▶ [EXERCISE PROMPT]: Copied exactly and without pictures, the lines from the beginning of the entries through the one that holds "Screen dimensions: 1000x500" should form the entire reply.

-- DATA follows --

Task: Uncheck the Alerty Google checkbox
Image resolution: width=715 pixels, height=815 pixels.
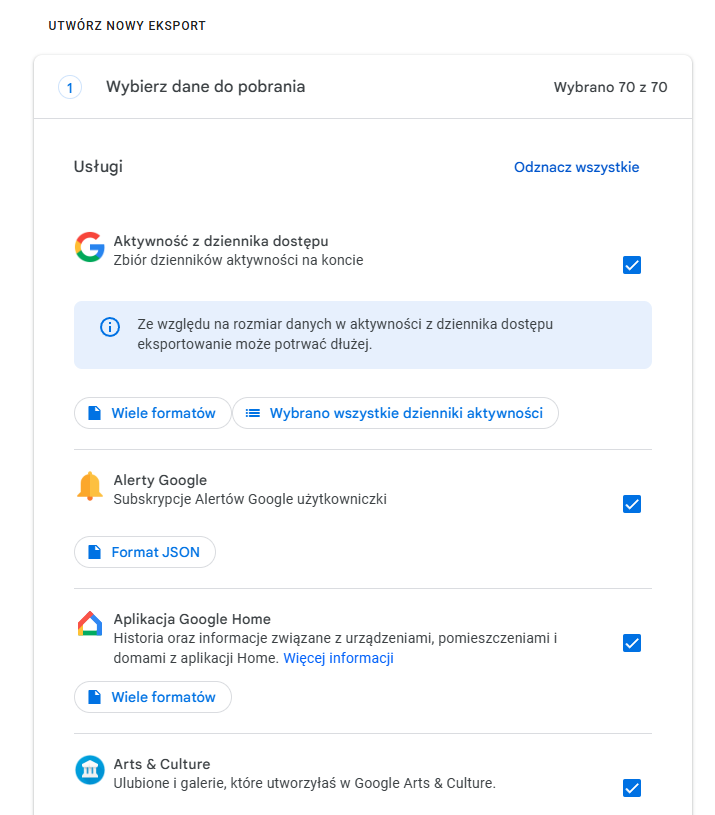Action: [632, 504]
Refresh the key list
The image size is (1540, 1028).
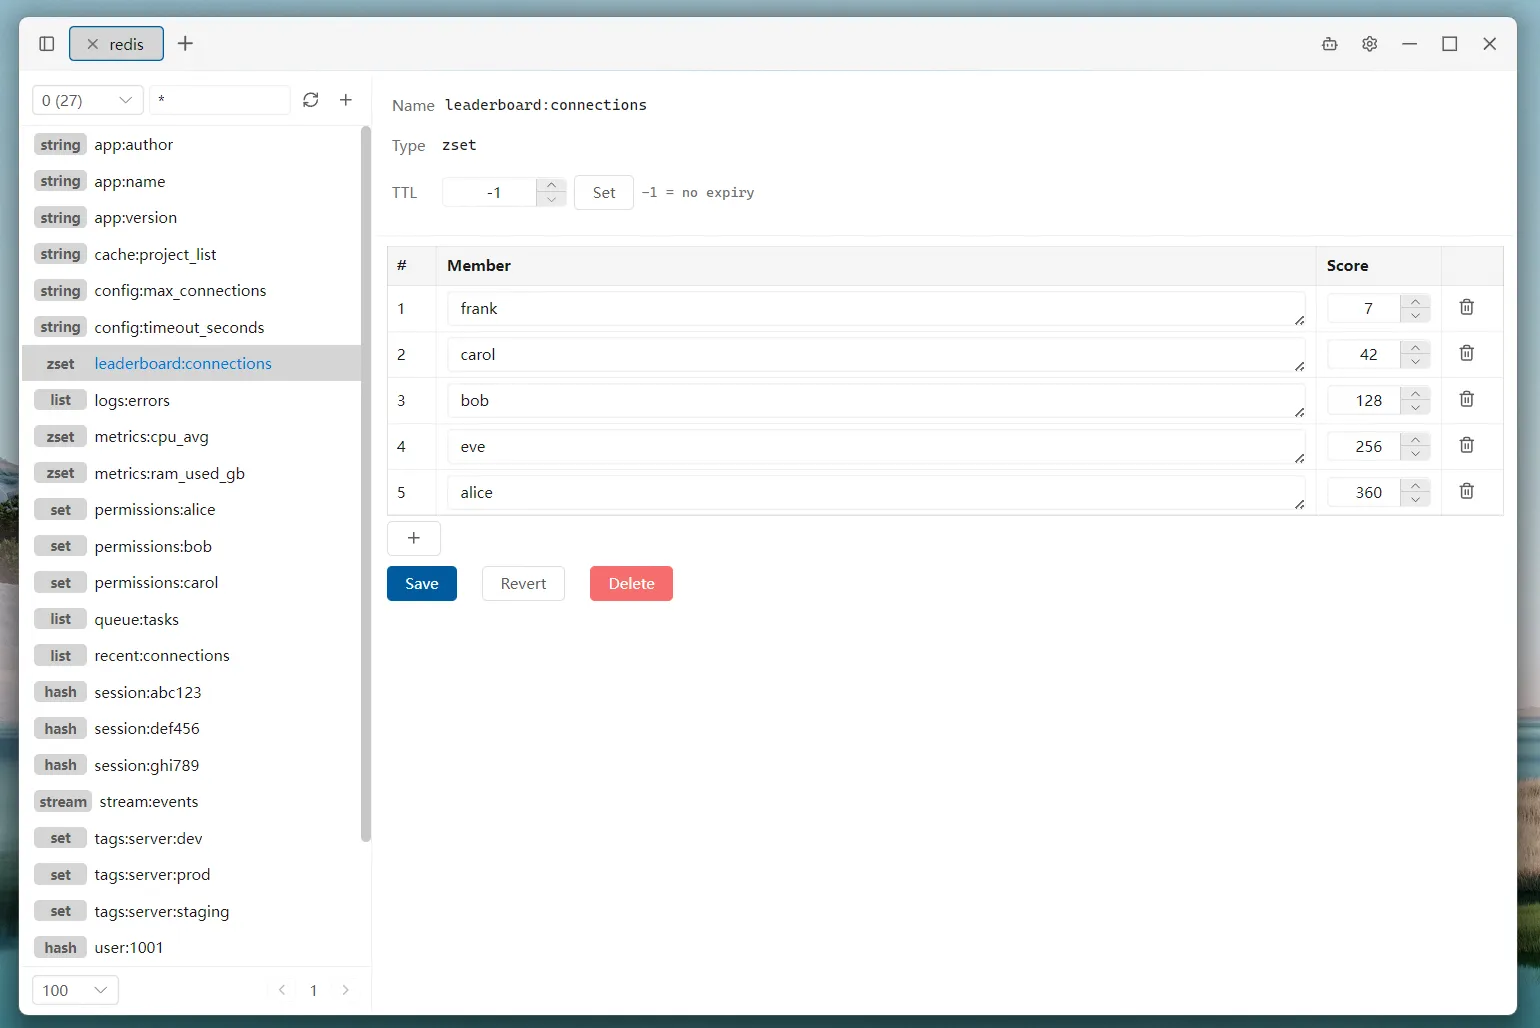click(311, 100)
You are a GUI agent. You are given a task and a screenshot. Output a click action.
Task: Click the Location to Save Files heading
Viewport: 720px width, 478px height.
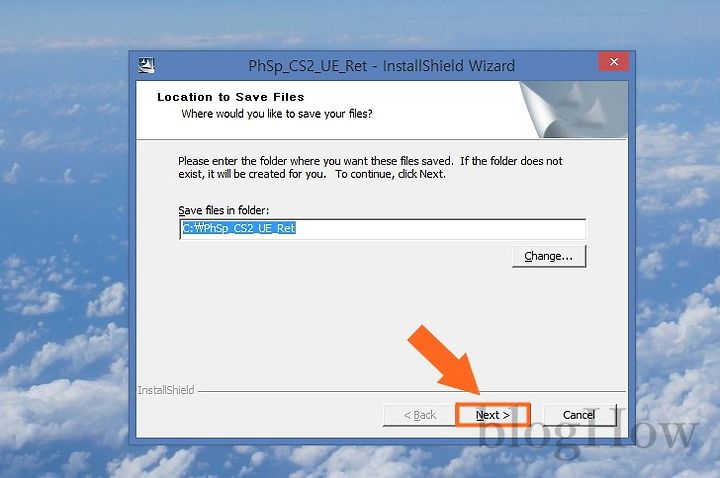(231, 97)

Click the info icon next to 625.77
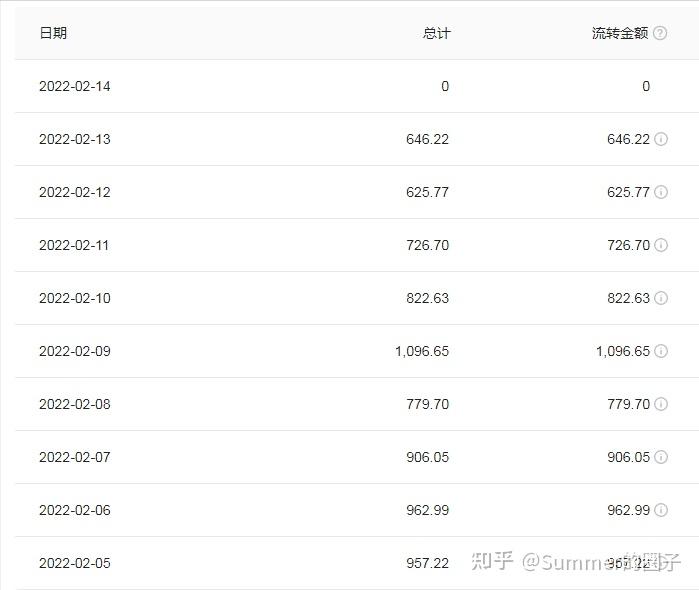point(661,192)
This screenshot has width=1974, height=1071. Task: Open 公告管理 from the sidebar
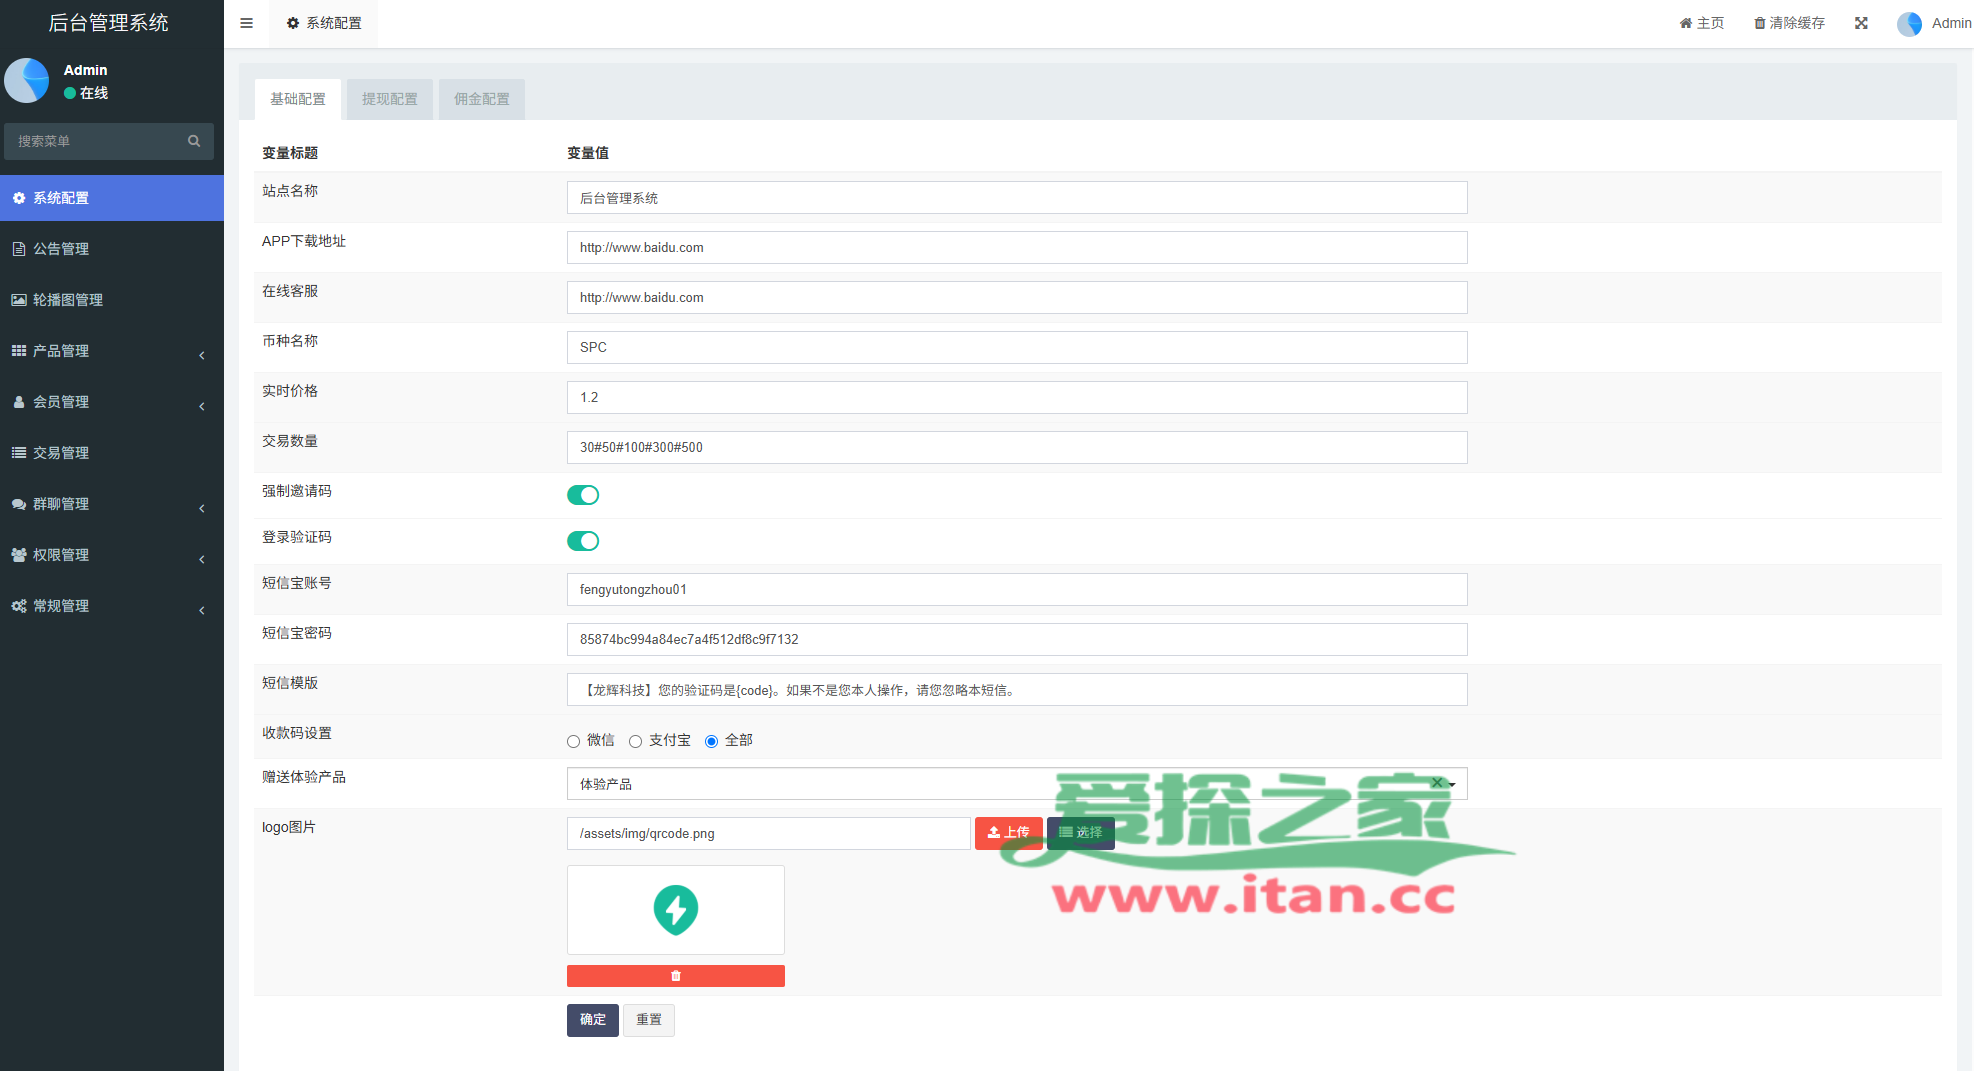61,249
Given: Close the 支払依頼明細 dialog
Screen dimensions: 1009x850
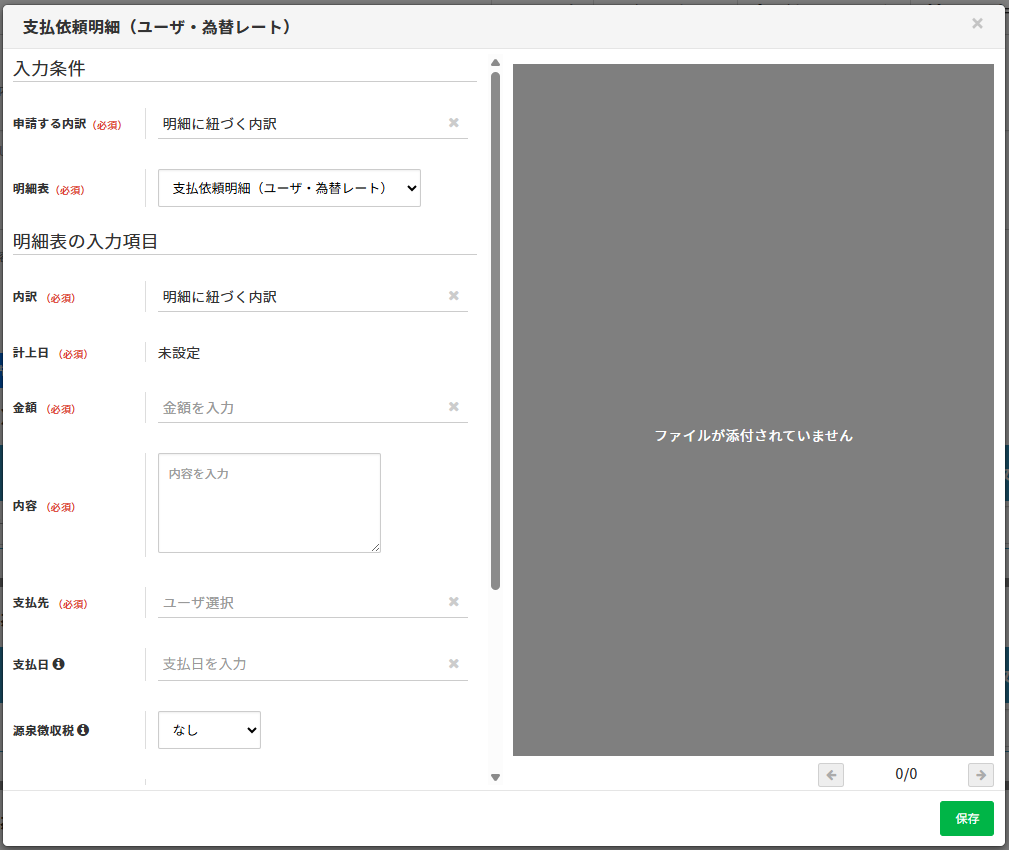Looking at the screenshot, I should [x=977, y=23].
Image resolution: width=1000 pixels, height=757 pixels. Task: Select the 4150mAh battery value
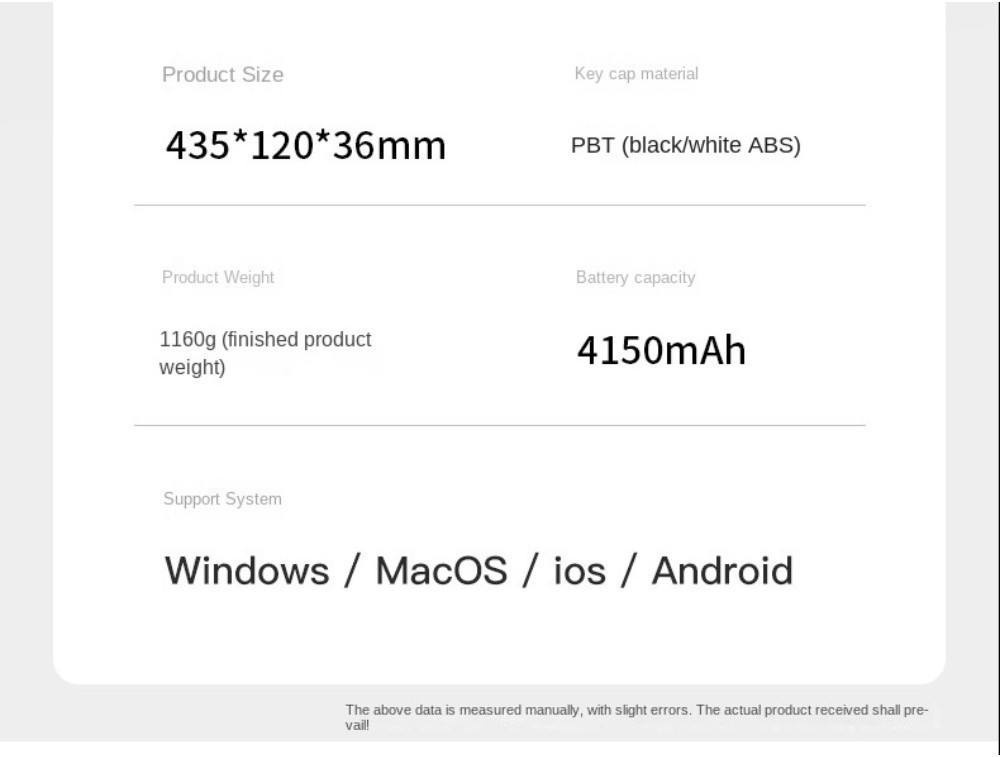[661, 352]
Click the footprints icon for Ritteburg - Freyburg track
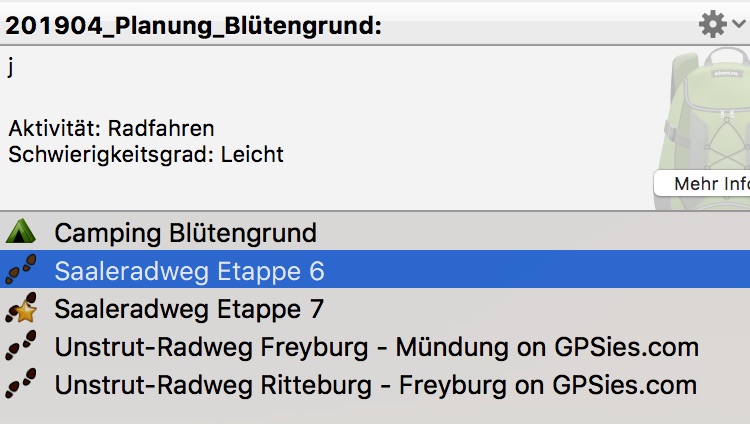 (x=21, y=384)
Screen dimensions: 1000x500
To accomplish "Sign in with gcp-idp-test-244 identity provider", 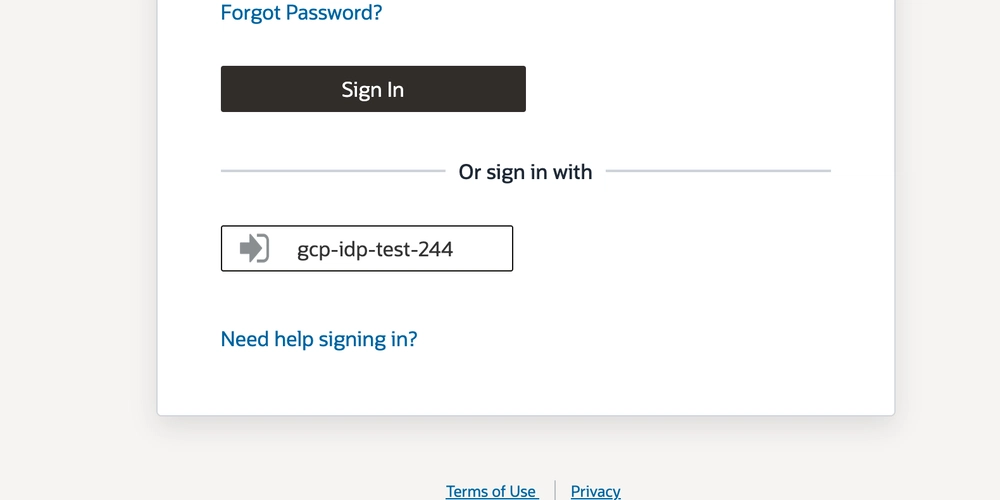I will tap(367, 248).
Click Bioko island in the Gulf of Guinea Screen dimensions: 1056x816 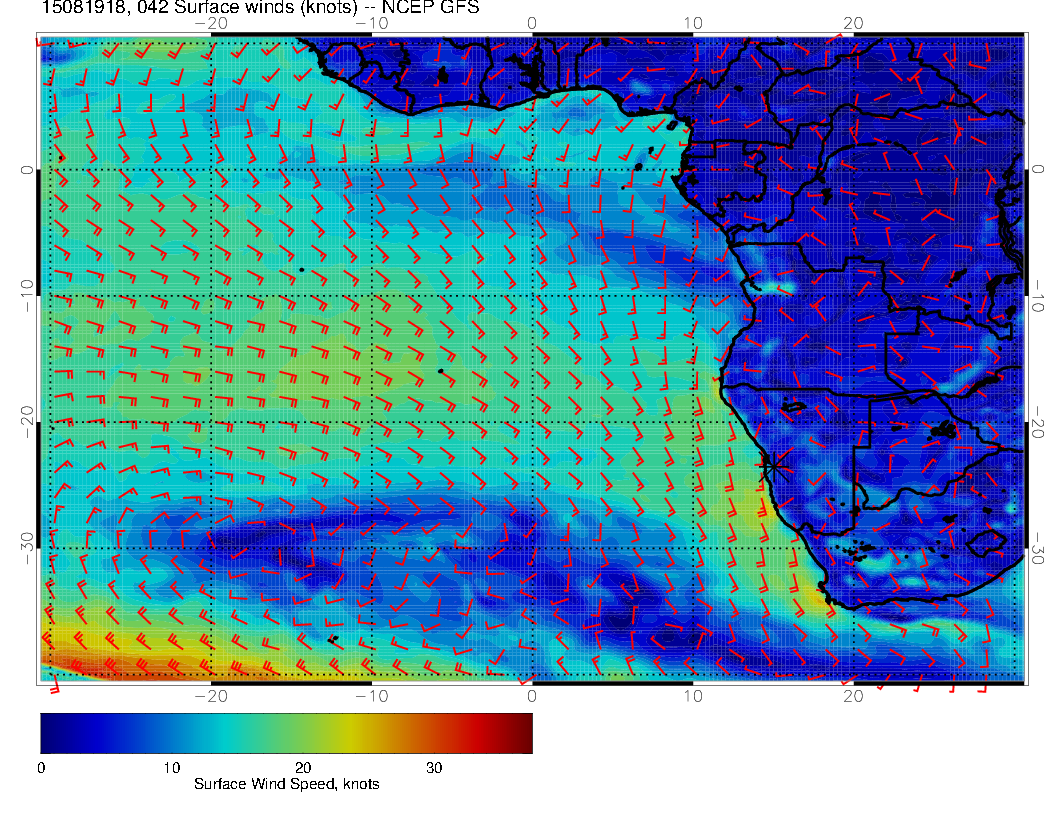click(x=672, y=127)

-- DATA concluded --

▶ [SOLVED EXERCISE]:
Task: Uncheck the Alerty Google checkbox
Image resolution: width=715 pixels, height=815 pixels.
Action: [632, 504]
Refresh the key list
The image size is (1540, 1028).
click(311, 100)
You are a GUI agent. You are given a task and a screenshot. Output a click action.
Task: Click the Location to Save Files heading
Viewport: 720px width, 478px height.
(231, 97)

Click the info icon next to 625.77
point(661,192)
This screenshot has width=1974, height=1071. Task: Open 公告管理 from the sidebar
61,249
Given: Close the 支払依頼明細 dialog
Screen dimensions: 1009x850
Looking at the screenshot, I should [x=977, y=23].
Image resolution: width=1000 pixels, height=757 pixels. Task: Select the 4150mAh battery value
[661, 352]
Click the footprints icon for Ritteburg - Freyburg track
 (x=21, y=384)
Screen dimensions: 1000x500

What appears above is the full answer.